*Exercise instructions*.
(1) In the article on intra-family loans below, what is the October 2018 monthly AFR for a long-term loan of ten years or more?
(2) For each statement below, say whether it agrees with the article on intra-family loans that follows, and quote the words that decide it.
(a) A short-term AFR covers loans of three years or less.
(b) The AFR rates are updated once a year.
(c) The IRS presumes that a transfer of money to a family member is a loan.
(3) Summarize the article on intra-family loans below in two sentences.

*Selected extract*.
━━━

Intra-Family Loans: The Family Bank

Intra-family loans are a way to help children or other family members finance major purchases at an advantageous interest rate. They’re also a good way to transfer wealth with a minimum of tax consequences for you or your heirs.

Intra-family loans come with interest rates that are usually lower than those through commercial lenders. They can be very helpful to children buying a new home, car, or buying into the family business. The key thing to remember is that it is an actual loan—not a gift. The child must pay the loan back.

Loan Rate: The Applicable Federal Rate (AFR)

Intra-family loans are loans between related parties. These loans can use the applicable federal rate, or AFR, in accordance with Section 1274(d) of the Internal Revenue Code. The AFR is different for different maturities: short-term (three years or less), mid-term (more than three and up to nine years) and long-term (more than nine years).1

The actual rates are updated monthly and can be found on the IRS website. There you’ll see that the October 2018 monthly AFR for a long-term loan of ten years or more, is 2.95%. Compare this to the current national average mortgage rate of 4.89% for a 30-year fixed rate loan.2

Once the loan is in place with today’s AFR, it is locked in for the term of the loan—which could result in thousands of dollars in savings for the child.

Loan Structure

The IRS presumes that a transfer of money to a family member is a gift, unless you as the transferor can prove you received full and adequate consideration.3 You will need to demonstrate that a creditor-debtor relationship was in place at the time of the loan.

The following items can help make an intra-family loan official and keep it from being treated as a taxable gift: 4

  • A signed promissory note
  • A fixed repayment schedule
  • A fixed interest rate at least equal to the AFR for the month in which the loan is made
  • Requested collateral from the borrower
  • Repayment is demanded
  • Records kept of payments made:
    • Family lenders should have a form 1099 prepared to show the interest income they received.
    • For mortgage interest, family lenders should issue a form 1098 to the child to show the amount of interest paid. The child can use this to deduct the mortgage interest if they itemize.
  • Borrower solvency
  • No plan to forgive the loan

The Family Bank

If the senior family members have the financial ability to provide a loan to a child, should they do it? Some of the advantages to the family are as follows:

  • A family lender may earn a greater rate of interest on her cash through the loan than from the bank.
  • The money stays within the family rather than paying an outside bank.
  • A family lender can help a child without giving him or her money, preserving the child’s self-sufficiency and ability to learn to manage debt.

━━━

*Excerpted data*.
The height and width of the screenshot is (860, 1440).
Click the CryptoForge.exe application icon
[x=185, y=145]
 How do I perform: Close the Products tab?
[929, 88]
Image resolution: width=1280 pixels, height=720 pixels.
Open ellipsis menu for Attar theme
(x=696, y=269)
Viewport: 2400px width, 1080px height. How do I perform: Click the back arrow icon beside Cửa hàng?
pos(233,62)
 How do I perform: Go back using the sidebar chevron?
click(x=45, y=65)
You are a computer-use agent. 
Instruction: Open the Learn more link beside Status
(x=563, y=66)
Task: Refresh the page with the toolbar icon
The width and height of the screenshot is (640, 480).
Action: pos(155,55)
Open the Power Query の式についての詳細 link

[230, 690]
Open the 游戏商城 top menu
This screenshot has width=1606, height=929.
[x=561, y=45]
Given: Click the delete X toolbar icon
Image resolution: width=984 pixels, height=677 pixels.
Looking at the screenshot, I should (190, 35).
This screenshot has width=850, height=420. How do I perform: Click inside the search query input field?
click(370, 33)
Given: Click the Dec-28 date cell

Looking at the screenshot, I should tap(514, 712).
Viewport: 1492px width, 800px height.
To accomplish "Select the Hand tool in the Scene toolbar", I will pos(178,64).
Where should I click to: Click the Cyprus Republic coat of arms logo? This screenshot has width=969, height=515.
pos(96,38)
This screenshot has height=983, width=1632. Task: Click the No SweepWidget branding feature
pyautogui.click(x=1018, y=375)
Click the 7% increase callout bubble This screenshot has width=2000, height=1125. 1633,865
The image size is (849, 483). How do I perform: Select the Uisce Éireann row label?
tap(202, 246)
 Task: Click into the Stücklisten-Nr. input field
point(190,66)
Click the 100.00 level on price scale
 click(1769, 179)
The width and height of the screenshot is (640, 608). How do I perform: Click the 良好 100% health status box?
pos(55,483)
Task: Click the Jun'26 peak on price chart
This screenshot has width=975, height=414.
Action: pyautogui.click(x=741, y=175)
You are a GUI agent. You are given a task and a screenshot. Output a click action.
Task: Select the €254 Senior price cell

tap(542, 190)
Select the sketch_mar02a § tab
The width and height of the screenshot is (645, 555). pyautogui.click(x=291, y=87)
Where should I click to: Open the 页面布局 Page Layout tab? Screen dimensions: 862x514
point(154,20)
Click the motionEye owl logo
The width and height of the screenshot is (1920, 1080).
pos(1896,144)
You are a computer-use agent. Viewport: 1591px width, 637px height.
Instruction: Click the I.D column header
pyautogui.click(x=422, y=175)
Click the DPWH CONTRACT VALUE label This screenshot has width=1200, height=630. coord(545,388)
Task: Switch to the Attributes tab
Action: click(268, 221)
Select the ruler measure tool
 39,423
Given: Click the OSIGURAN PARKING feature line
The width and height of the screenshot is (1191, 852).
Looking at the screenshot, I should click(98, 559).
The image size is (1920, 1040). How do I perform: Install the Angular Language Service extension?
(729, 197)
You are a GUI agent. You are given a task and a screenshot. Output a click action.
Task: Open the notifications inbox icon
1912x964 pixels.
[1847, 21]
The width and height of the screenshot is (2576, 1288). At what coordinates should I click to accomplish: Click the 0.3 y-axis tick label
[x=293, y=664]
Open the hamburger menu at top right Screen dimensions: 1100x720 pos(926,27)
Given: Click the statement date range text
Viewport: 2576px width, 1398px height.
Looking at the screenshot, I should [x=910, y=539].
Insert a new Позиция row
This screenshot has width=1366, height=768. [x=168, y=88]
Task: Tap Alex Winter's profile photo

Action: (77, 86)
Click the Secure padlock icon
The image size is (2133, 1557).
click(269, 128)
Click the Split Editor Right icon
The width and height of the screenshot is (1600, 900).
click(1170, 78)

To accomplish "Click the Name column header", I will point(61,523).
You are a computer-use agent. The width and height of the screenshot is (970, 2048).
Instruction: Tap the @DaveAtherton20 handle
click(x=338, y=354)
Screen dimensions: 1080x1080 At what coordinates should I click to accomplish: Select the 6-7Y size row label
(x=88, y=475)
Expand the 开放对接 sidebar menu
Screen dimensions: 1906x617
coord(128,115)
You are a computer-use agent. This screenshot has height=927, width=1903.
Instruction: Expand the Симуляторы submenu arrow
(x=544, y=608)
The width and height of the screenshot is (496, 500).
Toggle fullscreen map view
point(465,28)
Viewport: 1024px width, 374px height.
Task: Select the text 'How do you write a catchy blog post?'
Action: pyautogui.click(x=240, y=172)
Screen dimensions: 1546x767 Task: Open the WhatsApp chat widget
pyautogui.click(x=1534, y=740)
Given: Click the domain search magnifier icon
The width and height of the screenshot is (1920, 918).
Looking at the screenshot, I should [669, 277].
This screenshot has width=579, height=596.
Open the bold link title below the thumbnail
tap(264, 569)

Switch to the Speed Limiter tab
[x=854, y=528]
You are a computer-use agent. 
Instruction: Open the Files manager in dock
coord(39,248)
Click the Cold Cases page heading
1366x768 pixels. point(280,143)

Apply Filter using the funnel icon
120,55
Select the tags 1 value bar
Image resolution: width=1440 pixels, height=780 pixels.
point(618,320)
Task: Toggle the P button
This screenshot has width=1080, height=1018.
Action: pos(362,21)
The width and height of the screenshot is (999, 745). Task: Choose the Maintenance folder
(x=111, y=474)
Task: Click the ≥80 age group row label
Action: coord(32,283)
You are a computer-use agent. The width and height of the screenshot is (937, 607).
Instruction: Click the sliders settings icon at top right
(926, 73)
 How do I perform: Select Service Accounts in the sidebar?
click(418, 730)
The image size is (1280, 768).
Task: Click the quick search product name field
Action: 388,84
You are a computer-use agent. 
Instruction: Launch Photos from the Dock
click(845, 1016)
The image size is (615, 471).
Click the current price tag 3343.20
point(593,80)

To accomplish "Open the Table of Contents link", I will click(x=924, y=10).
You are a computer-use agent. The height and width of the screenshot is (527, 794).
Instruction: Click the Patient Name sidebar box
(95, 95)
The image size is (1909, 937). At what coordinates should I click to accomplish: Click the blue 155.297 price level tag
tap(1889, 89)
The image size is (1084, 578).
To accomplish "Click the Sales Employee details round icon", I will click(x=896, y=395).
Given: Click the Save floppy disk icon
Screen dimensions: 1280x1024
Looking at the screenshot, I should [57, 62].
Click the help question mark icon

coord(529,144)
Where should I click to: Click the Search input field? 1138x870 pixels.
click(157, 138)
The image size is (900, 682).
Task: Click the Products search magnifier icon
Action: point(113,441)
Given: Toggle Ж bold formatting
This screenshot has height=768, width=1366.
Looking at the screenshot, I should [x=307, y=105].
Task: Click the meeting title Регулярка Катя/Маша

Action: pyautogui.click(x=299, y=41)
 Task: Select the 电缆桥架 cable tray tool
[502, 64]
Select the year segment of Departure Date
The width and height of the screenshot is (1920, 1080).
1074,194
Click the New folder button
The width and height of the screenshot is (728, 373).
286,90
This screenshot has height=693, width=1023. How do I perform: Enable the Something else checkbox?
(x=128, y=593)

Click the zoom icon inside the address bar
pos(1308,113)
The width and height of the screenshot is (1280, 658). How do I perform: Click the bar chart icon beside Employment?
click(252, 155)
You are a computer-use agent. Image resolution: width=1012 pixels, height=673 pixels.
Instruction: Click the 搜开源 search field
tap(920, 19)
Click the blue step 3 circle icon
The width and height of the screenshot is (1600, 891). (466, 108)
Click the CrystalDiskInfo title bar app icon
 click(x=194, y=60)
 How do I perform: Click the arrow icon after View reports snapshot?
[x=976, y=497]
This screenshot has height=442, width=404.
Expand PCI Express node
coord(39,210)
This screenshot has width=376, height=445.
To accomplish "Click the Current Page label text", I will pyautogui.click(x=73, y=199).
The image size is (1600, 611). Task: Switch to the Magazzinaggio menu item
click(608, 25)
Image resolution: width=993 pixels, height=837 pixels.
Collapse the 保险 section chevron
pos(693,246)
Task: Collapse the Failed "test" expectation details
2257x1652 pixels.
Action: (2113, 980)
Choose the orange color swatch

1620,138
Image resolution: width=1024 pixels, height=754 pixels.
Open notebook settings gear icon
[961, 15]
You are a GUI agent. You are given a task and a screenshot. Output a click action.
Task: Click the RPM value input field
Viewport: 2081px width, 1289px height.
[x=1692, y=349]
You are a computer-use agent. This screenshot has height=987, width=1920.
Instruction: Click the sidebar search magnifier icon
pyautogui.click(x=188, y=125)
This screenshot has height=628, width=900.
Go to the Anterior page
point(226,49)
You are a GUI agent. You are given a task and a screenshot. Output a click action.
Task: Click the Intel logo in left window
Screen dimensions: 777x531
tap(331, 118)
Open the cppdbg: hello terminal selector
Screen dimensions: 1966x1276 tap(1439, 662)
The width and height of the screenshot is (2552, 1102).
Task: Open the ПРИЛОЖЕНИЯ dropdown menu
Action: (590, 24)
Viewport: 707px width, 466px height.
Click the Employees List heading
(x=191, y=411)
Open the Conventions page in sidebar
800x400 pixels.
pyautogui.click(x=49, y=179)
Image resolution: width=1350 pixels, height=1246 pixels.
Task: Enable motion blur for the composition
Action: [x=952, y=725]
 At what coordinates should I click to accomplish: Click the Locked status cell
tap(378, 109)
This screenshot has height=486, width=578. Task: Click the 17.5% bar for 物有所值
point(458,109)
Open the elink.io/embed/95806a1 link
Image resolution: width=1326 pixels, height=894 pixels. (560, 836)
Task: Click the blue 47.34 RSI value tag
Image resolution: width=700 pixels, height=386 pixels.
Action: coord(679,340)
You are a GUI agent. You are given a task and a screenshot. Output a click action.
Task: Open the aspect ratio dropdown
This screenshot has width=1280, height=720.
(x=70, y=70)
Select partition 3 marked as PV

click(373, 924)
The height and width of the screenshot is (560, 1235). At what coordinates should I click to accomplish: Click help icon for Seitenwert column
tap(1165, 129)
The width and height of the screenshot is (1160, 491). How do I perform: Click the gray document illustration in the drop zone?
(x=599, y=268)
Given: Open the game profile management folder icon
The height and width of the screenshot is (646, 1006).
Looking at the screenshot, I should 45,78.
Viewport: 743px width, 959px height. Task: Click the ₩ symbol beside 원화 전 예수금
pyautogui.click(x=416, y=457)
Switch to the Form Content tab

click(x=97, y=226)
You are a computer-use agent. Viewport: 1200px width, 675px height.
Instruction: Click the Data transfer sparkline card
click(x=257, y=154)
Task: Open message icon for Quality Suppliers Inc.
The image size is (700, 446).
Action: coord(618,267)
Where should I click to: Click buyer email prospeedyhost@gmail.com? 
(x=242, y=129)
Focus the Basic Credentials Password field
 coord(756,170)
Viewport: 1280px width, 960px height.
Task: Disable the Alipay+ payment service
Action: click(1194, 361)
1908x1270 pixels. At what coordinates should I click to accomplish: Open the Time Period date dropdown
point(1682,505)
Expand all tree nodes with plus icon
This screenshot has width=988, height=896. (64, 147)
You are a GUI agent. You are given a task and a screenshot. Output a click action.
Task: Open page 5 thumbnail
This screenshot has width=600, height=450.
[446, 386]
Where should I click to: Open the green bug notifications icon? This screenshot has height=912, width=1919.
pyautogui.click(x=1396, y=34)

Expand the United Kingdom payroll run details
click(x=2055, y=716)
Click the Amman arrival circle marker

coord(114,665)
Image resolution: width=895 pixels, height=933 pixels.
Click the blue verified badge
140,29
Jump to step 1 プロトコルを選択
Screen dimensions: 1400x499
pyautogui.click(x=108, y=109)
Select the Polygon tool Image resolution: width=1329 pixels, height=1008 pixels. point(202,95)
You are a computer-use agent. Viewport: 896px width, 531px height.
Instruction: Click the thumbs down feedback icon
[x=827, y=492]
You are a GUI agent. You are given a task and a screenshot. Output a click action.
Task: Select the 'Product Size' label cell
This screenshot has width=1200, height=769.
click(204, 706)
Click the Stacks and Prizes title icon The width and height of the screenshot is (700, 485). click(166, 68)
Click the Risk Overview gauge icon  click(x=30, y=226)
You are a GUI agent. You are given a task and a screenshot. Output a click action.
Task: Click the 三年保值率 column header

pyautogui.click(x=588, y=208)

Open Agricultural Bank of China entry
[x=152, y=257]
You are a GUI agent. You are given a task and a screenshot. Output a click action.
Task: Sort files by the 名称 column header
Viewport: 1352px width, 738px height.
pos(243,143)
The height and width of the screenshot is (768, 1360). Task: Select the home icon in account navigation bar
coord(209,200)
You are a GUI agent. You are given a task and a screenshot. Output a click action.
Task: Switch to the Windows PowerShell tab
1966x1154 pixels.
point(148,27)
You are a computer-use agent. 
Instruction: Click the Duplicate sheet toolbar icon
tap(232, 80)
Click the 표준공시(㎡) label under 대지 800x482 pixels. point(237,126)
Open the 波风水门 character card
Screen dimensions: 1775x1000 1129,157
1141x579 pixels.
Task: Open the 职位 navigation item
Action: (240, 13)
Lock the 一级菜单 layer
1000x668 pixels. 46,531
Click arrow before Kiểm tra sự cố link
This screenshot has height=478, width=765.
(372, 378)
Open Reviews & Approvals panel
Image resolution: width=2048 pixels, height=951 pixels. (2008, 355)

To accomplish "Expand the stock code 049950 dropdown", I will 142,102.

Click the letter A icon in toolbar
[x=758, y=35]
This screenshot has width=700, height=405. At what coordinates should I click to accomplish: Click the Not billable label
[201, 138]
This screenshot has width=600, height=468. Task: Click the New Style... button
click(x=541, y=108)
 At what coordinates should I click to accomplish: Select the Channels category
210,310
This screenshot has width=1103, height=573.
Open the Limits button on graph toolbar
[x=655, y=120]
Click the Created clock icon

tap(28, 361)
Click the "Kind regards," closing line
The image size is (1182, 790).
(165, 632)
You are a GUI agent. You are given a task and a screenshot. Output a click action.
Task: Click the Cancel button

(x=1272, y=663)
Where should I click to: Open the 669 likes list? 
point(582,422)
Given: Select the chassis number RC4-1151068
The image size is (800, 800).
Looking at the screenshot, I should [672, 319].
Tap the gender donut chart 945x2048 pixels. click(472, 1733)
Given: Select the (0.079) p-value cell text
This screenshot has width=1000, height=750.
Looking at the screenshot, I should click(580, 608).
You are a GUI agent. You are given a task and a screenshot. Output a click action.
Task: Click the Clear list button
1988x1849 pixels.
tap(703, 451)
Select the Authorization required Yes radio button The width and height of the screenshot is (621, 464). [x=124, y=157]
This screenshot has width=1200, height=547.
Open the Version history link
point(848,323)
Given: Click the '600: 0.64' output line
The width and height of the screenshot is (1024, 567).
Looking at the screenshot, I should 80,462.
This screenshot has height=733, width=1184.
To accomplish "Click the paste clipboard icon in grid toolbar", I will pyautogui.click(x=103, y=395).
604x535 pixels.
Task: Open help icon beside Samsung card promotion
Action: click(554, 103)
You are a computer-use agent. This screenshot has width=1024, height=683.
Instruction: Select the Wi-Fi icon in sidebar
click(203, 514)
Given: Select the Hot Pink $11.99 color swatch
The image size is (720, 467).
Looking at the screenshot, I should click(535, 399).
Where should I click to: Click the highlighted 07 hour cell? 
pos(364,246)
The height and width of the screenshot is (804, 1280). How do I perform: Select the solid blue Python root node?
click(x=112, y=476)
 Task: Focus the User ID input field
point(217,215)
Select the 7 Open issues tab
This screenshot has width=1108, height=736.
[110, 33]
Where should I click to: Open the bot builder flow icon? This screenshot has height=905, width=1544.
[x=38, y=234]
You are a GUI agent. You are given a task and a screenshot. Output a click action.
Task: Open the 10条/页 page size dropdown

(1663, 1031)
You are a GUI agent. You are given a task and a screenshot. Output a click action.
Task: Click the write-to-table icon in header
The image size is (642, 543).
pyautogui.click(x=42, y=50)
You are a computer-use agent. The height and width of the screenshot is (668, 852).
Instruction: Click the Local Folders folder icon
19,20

━━━

*Exercise results*.
(1) 2.95%

(2)
(a) Yes: "short-term (three years or less)"
(b) No: "The actual rates are updated monthly"
(c) No: "The IRS presumes that a transfer of money to a family member is a gift"

(3) Intra-family loans help family members finance major purchases at interest rates, such as the applicable federal rate, that are usually lower than commercial rates, but the child must pay the loan back because it is an actual loan and not a gift. To keep it from being treated as a taxable gift, the loan can be made official with items such as a signed promissory note, a fixed repayment schedule and a fixed interest rate at least equal to the AFR.